So I've been reading Jerry Coyne's first two posts on the problems with science cosying up to religious beliefs. Coyne's
first post is a general argument, while his
second is a critique of the apparent policy of accommodationism at the National Center for Science Education [NCSE] in the US. I've not found anything to disagree with, and there's much to bolster my own thinking. Clearly the first post is most relevant to me, though the second post does make me wonder whether there are any issues here in Australia, on the equivalent level of the NCSE, which might be worth investigating. For now, though, I'll focus on the general issue.
As I've already pointed out, attempts by Christian believers to reconcile fundamental tenets of their faith - the fallenness of humanity, the existence of the human soul, the specialness of humans as a species 'in God's image' - with scientific understanding, and particularly evolution, have been pretty well disastrous. Even so, these attempts are continually made, which itself is indicative of the belief that science and faith are not 'non-overlapping magisteria' - the pretentious terminology coined by Stephen J Gould. The Christian doctrine of human fallenness is a claim about how the world is for us, not 'metaphorically', but really. All religions, as Coyne points out, make these claims about how the world is, and this is clearly the province of science.

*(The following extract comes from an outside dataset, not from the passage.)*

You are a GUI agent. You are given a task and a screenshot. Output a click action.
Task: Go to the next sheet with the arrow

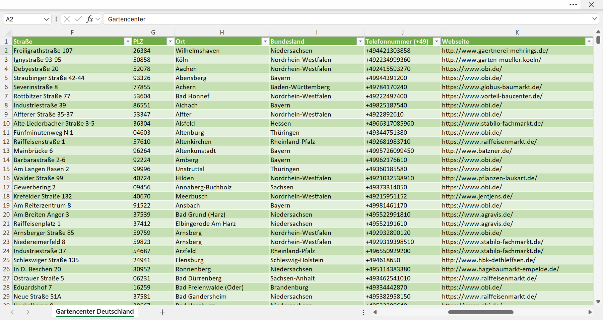(x=28, y=312)
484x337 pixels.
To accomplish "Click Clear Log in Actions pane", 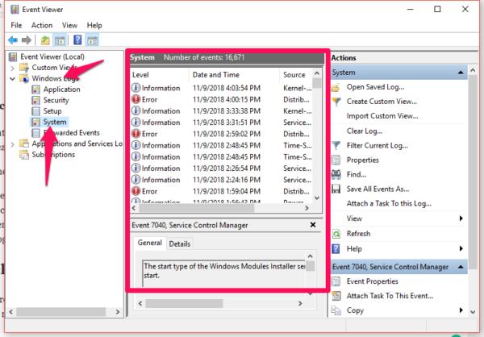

Virtually all the flat-earthers of the nineteenth and early twentieth centuries were 'guided' by religion, and of course we have the young earth creationists and other religiously inspired pseudo-scientific groups, all claiming to have science on their side. The Catholic church is constantly fudging on the issue of evolution and human specialness. Its position is essentially incoherent, but it clearly doesn't suffer from the delusion that evolution is irrelevant to the Christian faith.
But I won't belabor the point - religion invokes supernatural stuff to explain aspects of our natural world. Science is all about explaining the natural world, and finds no need for supernatural hypotheses. Clearly they are in opposition to each other.